**Activity:** Everything from the line with "Instruction: Click the ASX 200 index row" to the last line of the listing must be retyped exactly, both ends included, with the pictures dropped.

**Working data:**
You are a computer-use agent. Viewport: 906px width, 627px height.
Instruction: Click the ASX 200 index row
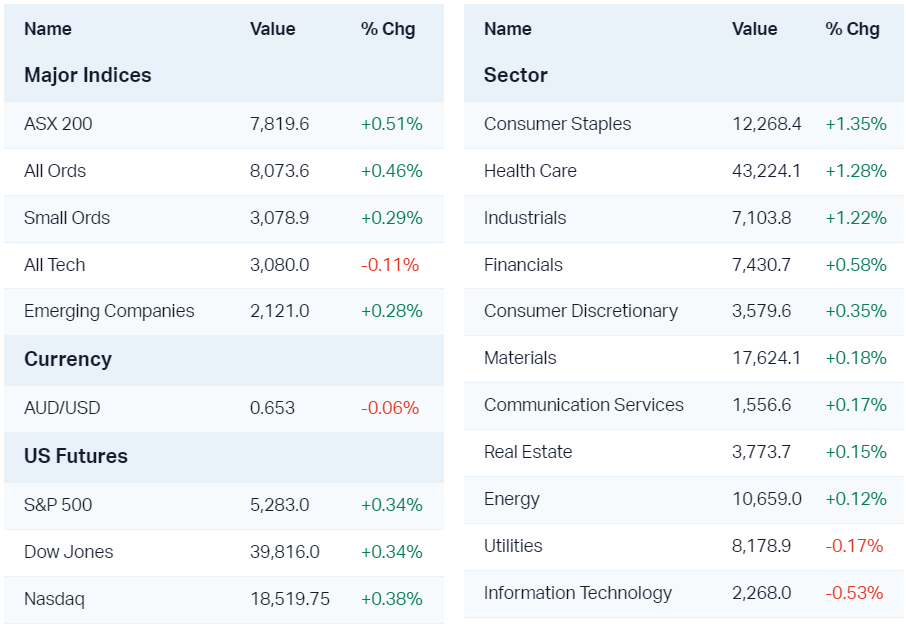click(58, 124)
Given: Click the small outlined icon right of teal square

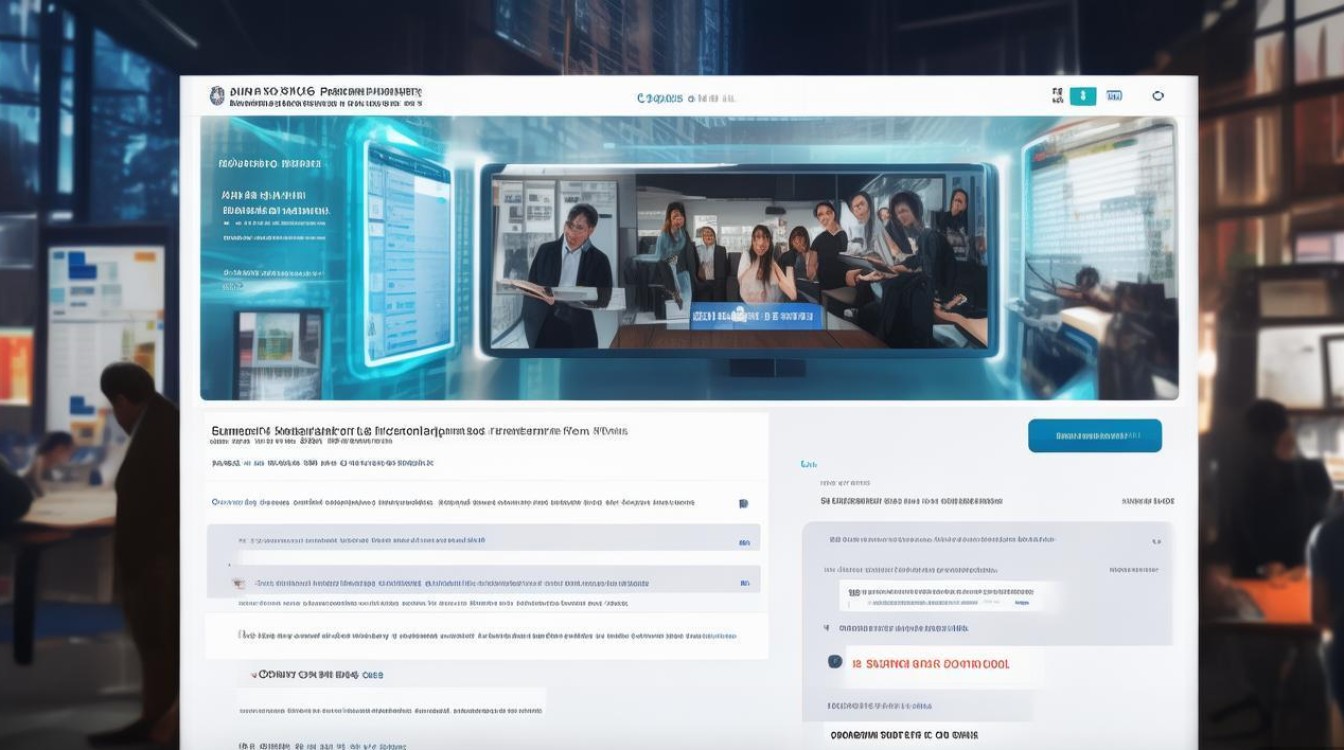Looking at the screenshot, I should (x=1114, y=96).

**Your response:**
Instruction: Click the ASX 200 index row
click(58, 124)
Given: Click the small outlined icon right of teal square

Looking at the screenshot, I should (x=1114, y=96).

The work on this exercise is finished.